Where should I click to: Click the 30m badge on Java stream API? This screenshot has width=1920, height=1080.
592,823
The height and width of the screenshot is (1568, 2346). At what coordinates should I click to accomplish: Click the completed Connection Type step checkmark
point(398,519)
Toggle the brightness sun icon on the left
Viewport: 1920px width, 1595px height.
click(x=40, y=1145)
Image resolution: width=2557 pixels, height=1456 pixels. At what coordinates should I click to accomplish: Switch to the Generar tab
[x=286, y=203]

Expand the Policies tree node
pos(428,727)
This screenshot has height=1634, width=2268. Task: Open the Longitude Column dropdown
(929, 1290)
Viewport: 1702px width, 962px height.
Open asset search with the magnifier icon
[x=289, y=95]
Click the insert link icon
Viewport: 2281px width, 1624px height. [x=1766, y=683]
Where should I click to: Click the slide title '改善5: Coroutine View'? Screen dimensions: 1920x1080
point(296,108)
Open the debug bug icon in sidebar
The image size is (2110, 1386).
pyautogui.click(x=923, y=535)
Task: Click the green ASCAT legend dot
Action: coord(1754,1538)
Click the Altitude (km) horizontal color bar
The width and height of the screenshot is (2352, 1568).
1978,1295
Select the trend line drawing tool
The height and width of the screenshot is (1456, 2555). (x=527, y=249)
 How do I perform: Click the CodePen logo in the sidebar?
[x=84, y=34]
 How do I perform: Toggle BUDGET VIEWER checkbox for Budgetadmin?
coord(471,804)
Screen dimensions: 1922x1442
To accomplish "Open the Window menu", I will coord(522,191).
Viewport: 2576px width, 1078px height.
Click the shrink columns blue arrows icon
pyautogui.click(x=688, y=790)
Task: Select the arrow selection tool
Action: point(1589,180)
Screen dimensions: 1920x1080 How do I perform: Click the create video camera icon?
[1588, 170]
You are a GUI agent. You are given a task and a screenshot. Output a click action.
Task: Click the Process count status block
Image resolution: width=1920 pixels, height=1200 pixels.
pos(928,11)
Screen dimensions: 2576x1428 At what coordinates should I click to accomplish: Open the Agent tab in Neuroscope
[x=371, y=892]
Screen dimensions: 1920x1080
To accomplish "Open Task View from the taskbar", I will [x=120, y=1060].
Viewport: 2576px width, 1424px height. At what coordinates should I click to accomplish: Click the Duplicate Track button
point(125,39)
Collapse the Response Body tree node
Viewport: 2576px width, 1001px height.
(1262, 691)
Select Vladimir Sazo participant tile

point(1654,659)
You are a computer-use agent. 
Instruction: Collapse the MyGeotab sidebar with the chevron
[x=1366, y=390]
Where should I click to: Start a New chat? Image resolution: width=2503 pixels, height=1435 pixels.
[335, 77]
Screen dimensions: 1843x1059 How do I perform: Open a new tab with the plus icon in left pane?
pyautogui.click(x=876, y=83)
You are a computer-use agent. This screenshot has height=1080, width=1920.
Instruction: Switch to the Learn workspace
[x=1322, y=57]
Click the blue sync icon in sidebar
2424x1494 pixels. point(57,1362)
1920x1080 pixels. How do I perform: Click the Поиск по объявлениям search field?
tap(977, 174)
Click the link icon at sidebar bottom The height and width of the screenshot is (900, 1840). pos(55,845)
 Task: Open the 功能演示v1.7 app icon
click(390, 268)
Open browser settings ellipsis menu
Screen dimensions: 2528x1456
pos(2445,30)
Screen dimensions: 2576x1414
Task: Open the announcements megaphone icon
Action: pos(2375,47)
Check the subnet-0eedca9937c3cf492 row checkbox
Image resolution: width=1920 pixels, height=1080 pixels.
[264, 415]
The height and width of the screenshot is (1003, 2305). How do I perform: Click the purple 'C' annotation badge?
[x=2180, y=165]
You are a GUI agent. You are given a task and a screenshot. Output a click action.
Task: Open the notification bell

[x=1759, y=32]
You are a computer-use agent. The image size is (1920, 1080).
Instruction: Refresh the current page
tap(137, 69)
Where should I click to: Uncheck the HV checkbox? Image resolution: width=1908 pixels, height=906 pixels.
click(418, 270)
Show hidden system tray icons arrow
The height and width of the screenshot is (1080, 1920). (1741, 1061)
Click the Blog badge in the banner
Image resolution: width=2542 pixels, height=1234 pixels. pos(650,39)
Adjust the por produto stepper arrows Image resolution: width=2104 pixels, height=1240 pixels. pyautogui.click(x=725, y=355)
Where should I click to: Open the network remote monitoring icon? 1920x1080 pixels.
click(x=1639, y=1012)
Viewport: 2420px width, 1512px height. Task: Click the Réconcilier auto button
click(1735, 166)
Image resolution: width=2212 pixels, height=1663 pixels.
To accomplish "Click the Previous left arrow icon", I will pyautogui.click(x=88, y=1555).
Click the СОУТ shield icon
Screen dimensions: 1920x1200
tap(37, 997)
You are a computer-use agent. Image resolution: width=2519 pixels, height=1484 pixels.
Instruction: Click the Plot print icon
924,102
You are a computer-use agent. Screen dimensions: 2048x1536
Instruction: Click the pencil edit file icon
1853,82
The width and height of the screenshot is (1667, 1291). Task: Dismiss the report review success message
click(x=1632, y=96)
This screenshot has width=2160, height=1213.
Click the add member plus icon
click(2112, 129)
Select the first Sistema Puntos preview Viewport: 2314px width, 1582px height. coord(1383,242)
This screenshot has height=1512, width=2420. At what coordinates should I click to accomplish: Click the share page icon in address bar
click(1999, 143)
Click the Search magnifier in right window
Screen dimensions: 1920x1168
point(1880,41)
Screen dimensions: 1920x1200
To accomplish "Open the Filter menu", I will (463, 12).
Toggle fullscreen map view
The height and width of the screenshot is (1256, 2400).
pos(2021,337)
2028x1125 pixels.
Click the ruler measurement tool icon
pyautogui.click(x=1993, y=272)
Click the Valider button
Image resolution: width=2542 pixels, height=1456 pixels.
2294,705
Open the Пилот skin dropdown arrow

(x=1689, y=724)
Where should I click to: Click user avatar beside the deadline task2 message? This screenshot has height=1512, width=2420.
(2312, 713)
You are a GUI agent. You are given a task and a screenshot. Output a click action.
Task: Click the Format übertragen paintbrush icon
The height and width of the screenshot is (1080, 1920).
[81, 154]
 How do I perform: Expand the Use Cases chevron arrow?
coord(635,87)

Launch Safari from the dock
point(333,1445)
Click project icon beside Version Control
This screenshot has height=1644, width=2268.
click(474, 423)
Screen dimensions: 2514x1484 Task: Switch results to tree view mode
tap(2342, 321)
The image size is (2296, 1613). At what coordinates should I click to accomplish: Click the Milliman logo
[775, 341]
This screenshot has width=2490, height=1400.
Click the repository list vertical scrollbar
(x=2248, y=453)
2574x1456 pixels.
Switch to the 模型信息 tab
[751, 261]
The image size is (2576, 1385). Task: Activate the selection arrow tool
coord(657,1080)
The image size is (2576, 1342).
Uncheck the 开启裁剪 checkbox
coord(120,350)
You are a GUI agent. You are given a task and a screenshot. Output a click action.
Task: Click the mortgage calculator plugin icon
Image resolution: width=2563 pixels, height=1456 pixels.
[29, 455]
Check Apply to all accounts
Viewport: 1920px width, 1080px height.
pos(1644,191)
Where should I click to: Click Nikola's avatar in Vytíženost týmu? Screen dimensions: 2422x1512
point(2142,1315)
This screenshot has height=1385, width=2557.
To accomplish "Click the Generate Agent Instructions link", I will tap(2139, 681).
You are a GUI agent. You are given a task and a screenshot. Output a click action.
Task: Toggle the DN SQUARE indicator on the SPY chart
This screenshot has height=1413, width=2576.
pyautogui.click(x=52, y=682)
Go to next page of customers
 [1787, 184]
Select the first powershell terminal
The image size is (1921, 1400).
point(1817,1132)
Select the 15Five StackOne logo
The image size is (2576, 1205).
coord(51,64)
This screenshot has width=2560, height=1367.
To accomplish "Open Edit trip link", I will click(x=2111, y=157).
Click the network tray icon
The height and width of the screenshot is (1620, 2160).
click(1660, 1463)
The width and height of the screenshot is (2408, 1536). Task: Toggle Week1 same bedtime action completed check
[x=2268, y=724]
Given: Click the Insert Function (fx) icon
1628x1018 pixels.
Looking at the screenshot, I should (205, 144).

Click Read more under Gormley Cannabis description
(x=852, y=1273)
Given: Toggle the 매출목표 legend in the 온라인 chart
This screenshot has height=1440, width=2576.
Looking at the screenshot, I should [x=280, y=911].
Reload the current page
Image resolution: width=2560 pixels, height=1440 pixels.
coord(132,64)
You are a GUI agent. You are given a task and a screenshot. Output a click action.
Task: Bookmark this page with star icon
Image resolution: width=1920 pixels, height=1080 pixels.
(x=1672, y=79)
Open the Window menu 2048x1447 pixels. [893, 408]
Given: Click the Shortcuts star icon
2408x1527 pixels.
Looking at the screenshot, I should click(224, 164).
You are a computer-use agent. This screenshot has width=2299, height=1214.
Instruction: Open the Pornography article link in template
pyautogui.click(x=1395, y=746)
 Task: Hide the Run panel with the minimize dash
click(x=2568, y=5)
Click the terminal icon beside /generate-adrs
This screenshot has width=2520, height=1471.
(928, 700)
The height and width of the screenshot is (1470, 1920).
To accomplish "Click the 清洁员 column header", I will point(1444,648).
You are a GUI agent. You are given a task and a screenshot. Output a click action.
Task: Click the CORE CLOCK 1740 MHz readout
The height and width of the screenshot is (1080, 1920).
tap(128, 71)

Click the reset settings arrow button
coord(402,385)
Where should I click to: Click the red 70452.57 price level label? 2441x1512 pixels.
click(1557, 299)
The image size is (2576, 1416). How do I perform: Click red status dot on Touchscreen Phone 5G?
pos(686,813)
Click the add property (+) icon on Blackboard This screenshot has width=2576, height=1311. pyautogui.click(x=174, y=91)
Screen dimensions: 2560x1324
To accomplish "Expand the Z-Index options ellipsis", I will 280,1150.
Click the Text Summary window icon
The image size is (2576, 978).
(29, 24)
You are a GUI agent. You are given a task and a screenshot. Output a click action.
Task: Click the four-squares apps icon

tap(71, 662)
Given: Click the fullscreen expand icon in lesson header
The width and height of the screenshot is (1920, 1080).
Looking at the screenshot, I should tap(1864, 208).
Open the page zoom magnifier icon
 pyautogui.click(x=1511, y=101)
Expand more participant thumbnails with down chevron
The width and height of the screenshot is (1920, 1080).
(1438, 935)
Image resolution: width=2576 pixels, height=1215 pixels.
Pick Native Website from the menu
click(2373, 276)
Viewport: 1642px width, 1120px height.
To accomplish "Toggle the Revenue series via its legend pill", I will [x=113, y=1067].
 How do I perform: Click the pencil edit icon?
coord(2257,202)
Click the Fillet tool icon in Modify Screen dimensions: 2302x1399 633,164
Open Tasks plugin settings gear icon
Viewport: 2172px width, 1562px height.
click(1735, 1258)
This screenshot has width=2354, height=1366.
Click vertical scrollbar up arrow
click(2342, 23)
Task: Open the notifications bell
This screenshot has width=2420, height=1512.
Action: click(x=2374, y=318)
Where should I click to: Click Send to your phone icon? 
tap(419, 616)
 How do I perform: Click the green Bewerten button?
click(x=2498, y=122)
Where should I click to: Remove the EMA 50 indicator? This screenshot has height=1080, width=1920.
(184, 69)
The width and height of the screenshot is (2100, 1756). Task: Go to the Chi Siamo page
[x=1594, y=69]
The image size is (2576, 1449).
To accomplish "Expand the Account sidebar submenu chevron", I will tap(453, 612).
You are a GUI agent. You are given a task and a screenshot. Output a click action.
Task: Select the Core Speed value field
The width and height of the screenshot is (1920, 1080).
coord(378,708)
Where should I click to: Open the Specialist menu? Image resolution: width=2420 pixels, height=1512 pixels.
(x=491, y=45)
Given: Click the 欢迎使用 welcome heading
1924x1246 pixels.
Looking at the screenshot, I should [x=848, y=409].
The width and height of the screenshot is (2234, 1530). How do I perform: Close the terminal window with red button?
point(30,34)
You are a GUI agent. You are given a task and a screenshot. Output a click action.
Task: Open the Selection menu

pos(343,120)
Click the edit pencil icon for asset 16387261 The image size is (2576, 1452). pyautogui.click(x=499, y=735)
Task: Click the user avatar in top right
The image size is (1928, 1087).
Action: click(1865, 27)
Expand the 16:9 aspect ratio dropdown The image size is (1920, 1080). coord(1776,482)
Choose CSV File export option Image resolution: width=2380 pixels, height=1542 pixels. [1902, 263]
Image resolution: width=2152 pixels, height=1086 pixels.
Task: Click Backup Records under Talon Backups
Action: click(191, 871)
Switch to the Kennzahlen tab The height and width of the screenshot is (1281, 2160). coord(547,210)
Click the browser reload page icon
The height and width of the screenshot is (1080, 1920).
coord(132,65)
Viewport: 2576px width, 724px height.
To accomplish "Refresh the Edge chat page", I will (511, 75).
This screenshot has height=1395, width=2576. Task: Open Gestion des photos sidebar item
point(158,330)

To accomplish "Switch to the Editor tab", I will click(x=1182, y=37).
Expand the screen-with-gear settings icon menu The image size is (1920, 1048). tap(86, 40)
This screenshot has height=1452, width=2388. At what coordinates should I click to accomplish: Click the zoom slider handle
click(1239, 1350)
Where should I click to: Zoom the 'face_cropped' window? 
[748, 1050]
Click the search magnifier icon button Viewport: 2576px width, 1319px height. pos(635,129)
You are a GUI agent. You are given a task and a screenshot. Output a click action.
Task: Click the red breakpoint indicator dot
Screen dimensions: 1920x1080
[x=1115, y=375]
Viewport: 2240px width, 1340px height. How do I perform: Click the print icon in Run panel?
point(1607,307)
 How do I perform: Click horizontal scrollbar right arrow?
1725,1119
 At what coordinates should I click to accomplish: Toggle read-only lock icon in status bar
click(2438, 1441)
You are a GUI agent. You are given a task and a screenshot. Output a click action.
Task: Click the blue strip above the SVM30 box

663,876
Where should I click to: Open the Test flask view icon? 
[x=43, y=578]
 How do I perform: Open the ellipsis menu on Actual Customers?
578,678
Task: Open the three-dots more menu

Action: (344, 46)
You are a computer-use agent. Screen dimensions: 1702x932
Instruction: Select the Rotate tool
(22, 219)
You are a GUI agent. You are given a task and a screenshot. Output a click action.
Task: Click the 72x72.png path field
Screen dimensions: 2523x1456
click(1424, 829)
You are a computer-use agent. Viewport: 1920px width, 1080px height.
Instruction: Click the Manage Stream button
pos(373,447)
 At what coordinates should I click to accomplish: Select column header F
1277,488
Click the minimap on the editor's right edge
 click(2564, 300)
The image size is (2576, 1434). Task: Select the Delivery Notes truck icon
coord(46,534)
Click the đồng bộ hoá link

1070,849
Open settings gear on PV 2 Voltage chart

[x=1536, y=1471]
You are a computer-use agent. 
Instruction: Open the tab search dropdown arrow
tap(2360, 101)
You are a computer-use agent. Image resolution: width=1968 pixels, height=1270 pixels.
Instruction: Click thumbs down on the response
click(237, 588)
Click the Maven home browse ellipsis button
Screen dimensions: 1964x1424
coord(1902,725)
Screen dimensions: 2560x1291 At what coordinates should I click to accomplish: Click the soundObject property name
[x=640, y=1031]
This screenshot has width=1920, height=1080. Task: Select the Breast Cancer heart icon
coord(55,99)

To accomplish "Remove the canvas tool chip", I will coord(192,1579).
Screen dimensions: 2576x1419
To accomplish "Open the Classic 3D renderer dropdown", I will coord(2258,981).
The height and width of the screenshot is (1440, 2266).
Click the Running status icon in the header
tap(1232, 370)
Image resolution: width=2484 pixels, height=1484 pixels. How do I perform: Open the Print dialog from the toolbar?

> [What is being asked] Over all the entries, say how many lines hold the string "plugin". The reply is the number alone.

> [Answer for the task] 2